You are viewing a plain text version of this content. The canonical link for it is here.
Posted to dev@jackrabbit.apache.org by Andy Depue <an...@marathon-man.com> on 2005/07/14 17:51:43 UTC

Considering Jackrabbit

We've been using Slide for a short time here, and have decided to move away 
from it (we knew we'd have to eventually).  Anyway, there aren't many options 
out there when it comes to open source document repositories in Java, and we 
are looking at Jackrabbit.  I've narrowed down two areas of need for us where 
Jackrabbit seems weak:

1. Using a relational database for storage, which would allow us to leverage 
all the work we have already put into making sure our relational database is 
scalable, fault tolerant, etc...
2. Client/server.  We will need "model 3":   
http://incubator.apache.org/jackrabbit/arch/deploy/howto-model3.html - our 
document repository will be an integral part of our application, which will 
be running in a cluster.

Could anyone share their experience in these two areas?  Jackrabbit appears to 
be weak in both areas at the moment, from what I can tell.  There doesn't 
appear to be any JDBC persistence manager, and I'm not sure how mature the 
ORM persistence manager is?  For model 3, the RMI implementation looks too 
weak (not optimized - slow over WAN), and it's hard to tell how mature the 
WebDAV implementation is at a glance.

  - Andy

Re: Considering Jackrabbit

Posted by Stefan Guggisberg <st...@gmail.com>.
On 7/18/05, Serge Huber <sh...@jahia.com> wrote:
> 
> Hi David, andy,
> 
> David Nuescheler wrote:
> 
> >to me it seems like we have a number of people on this list
> >asking for a jdbc persistence manager, but the one that we
> >have (the "orm pm") does not receive enough development
> >support by all those people that are interested in it?
> >
> >if that really is the case then i would suggest that some
> >of the people that are using the orm pm are pitching in to
> >catch up with the rest of jackrabbit and make it
> >"production ready" ( whatever that means for an
> >unreleased project ;) )
> >
> >
> Thanks David, I'm glad somebody else than me is saying that :) (for
> those not in-the-know, I've been working on the initial implementation
> of the ORM-PM.
> 
> >i think that having another jdbc approach without scraping
> >the orm pm will only spread the seemingly small *developer*
> >base interested in supporting rdbms backed repositories even
> >thinner.
> >
> >
> I wonder btw whatever happened to the iBatis implementation that was
> done a while ago ? Any news ?
> 
> Anyway, my take on DB-based persistence managers is that they need :
> - a caching system for performance

caching is taken care of in another layer. caching on the persistence 
layer is redundant and could aversely affect the overall performance
by consuming to much memory which could be used more efficiently 
by jackrabbit.

> - to be able to handle transactions
> - to be able to handle commit/rollback

agreed. you get that for free with jdbc.

> - use mapping files to be able to change the table and column names as
> they might conflict

this depends on which approach you're taking. i favour the keep-it-simple
approach (2 column tables as discussed in other threads, i.e. no 
mapping files required). 

> - be as high-performance as possible (although we will always have the
> performance cost of network traffic)

that's always a good idea :)


cheers
stefan

> - allow for clustering
> 
> In those criteria, an ORM-based implementation seams reasonable,
> especially the Hibernate one.
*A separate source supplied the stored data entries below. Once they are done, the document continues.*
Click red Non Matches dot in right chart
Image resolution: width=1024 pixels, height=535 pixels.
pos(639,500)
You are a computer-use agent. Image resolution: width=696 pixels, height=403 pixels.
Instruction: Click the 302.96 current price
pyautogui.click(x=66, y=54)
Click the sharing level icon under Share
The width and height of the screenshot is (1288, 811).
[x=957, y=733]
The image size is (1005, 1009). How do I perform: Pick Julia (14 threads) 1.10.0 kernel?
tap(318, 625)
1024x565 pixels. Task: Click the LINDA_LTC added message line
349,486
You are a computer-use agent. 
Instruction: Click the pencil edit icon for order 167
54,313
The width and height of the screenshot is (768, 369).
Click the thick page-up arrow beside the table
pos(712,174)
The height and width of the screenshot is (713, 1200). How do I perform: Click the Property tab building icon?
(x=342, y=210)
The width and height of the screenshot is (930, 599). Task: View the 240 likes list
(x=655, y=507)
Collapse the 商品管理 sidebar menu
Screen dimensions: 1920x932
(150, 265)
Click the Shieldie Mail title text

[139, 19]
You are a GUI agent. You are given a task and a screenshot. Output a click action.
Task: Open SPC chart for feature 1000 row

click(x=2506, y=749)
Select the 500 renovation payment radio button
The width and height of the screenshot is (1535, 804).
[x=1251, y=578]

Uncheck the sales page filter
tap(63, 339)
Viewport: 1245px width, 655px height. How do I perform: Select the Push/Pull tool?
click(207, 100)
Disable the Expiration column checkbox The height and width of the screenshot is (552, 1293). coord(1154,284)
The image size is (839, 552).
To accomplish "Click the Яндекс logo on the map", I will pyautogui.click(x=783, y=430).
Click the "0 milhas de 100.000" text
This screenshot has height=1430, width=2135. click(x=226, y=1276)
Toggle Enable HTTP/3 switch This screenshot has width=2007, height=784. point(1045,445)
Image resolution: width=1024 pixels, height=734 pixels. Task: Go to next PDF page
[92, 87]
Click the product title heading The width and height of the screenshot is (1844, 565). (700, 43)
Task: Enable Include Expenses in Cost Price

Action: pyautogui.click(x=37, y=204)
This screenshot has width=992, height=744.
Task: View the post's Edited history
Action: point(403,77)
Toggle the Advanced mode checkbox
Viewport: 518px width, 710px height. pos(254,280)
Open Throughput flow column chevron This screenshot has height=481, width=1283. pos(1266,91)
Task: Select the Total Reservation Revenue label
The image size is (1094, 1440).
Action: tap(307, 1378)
It is perfectly possible to do all this
> without an ORM, but it would mean re-developping part of an ORM anyway.
> 
> And as always, in terms of speed : memory > filesystem > db :)
> 
> Regards,
>   Serge Huber.
>

Re: Considering Jackrabbit

Posted by Serge Huber <sh...@jahia.com>.
David Nuescheler wrote:

>>- to be able to handle transactions
>>- to be able to handle commit/rollback
>>    
>>
>true... what is the difference between the two points?
>  
>
Well if you think in terms of pure JDBC then there is no difference. But 
for me transactions also cover memory state, so any objects handled by 
the PM (that are not also handled by the upper layers) should also be 
reverted in case a transaction fails. This of course is only necessary 
if your PM implementation has internal caches, or uses copies of 
Jackrabbit objects.

>>- use mapping files to be able to change the table and column names as
>>they might conflict
>>    
>>
>not sure. of course there are a number of different ways on how 
>someone could map a content repository to a relational database.
>however, i think there are a couple of very simple "hard coded" 
>implementations that completely avoid conflicts without 
>any configuration beyond standard jdbc.
>  
>
Well from experience I know that table and column naming is something 
you will want to change at some point (I had the case where I had to 
integrate with a DB that required very short names). It doesn't cost 
much for example to make the statements loadable from a database (I 
believe Edgar's implementation does this). In the case of the iBatis 
implementation this was also the case. There is no performance cost to 
do this (as it is done during PM initialization), and allows for some 
flexibility.

>>- allow for clustering
>>    
>>
>that is unfortunately not something that the pm can take care of
>see the jira bug and all the discussions around that.
>  
>
I guess a better wording might be "- doesn't introduce any problems for 
clustering" then :) I have been following all the discussion of 
clustering, and I do agree that there is much more to it than just the PMs.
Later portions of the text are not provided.